Mark Berry February 24, 2016

Windows Update on Windows 8/8.1/2012/2012R2 has some confusing behavior.

I’m assuming you’ve installed the 2013 patch 2885694 to get more control over the updates. You’ll probably want to read the WSUS blog article about that patch. But still you may be wondering how updates work without and with group policy.

This is the Group Policy Object (GPO) we’re concerned with (see TechNet):

Computer Configuration > Policies > Administrative Templates > Windows Components > Windows Update > Configure Automatic Updates 

Settings for this policy are stored in the registry (TechNet):

HKEY_LOCAL_MACHINE\Software\Policies\Microsoft\Windows\WindowsUpdate\AU

Windows 8.1 Default (No Group Policy)

If the above GPO is not configured:

Windows 8 Update 1

The above registry key does not exist.

Windows Update on Windows 8.1 looks like this:

Windows 8 Update 2

Note that the “Install updates” drop-down is enabled—the user can change it.

By default, updates are installed during the maintenance window (more on that below).

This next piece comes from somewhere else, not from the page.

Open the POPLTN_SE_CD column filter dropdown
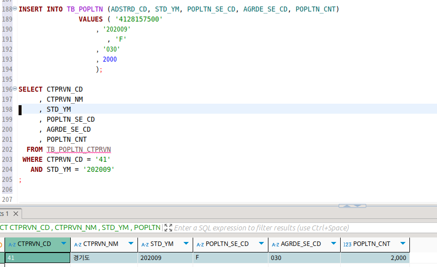437x267 pixels. 261,244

Group Policy Defined, Auto Maintenance NOT checked

If you set “4 – Auto download”, Install during automatic maintenance is not checked by default:

Windows 8 Update 3

The registry of a Windows 8.1 client looks like this:

Windows 8 Update 4

And Windows Update looks like this:

Windows 8 Update 5

From the administrator’s perspective, updates are now scheduled like they were under Window 7 (although the restart functionality is different—see the TechNet articles cited above).

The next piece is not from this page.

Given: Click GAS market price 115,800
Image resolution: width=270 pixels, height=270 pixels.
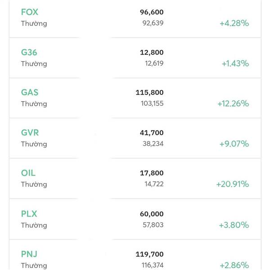Looking at the screenshot, I should 149,92.
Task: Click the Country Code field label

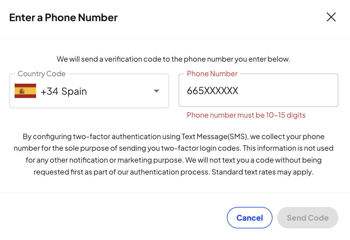Action: pyautogui.click(x=41, y=74)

From the user’s perspective, updates are installed automatically—note that the drop-down is disabled and cannot be changed by the user. Unlike Windows 7, the user cannot see when the updates will be installed.

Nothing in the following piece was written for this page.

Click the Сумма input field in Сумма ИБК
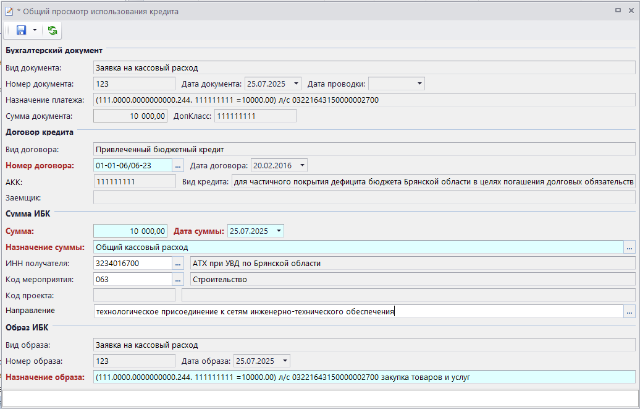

Group Policy Defined, Auto Maintenance checked

If you set 4 – Auto download and check Install during automatic maintenance:

Windows 8 Update 6

The registry of a Windows 8.1 client looks like this:

Windows 8 Update 7

Note the new AutomaticMaintenanceEnabled value.

And Windows Update looks like this:

Windows 8 Update 8

So this is more like the default without the GPO, updating during the Window 8 maintenance window, except now the user cannot turn off automatic updates.

The Maintenance Window without Group Policy

In the first and third scenarios above, Windows updates happen during the Windows “maintenance window.” By default, the Windows maintenance window can be changed by the user:

Windows 8 Update 9

That policy is executed by this scheduled task:

Microsoft > Windows > TaskScheduler > Regular Maintenance

Windows 8 Update 10

Although not mentioned in the UI, the default is to set up the task with a random delay of 4 hours.

The Maintenance Window with Group Policy

The group policies for adjusting the maintenance window are here (TechNet):

Computer Configuration > Policies > Administrative Templates > Windows Components > Maintenance Scheduler

If you set “Automatic Maintenance activation boundary” to “2000-01-01T06:00:00” (6am) for example:

Windows 8 Update 11

On the client computer, this value is stored in the registry here:

HKEY_LOCAL_MACHINE\Software\Policies\Microsoft\Windows\Task Scheduler\Maintenance

The registry is set as follows:

Windows 8 Update 12

The user is no longer able to adjust the schedule from the UI:

Windows 8 Update 13

Note that the scheduled task is automatically updated (after logoff/logon).

Windows 8 Update 14

There is also a GPO for changing the random delay, but since we did not define that, the delay remains as 4 hours.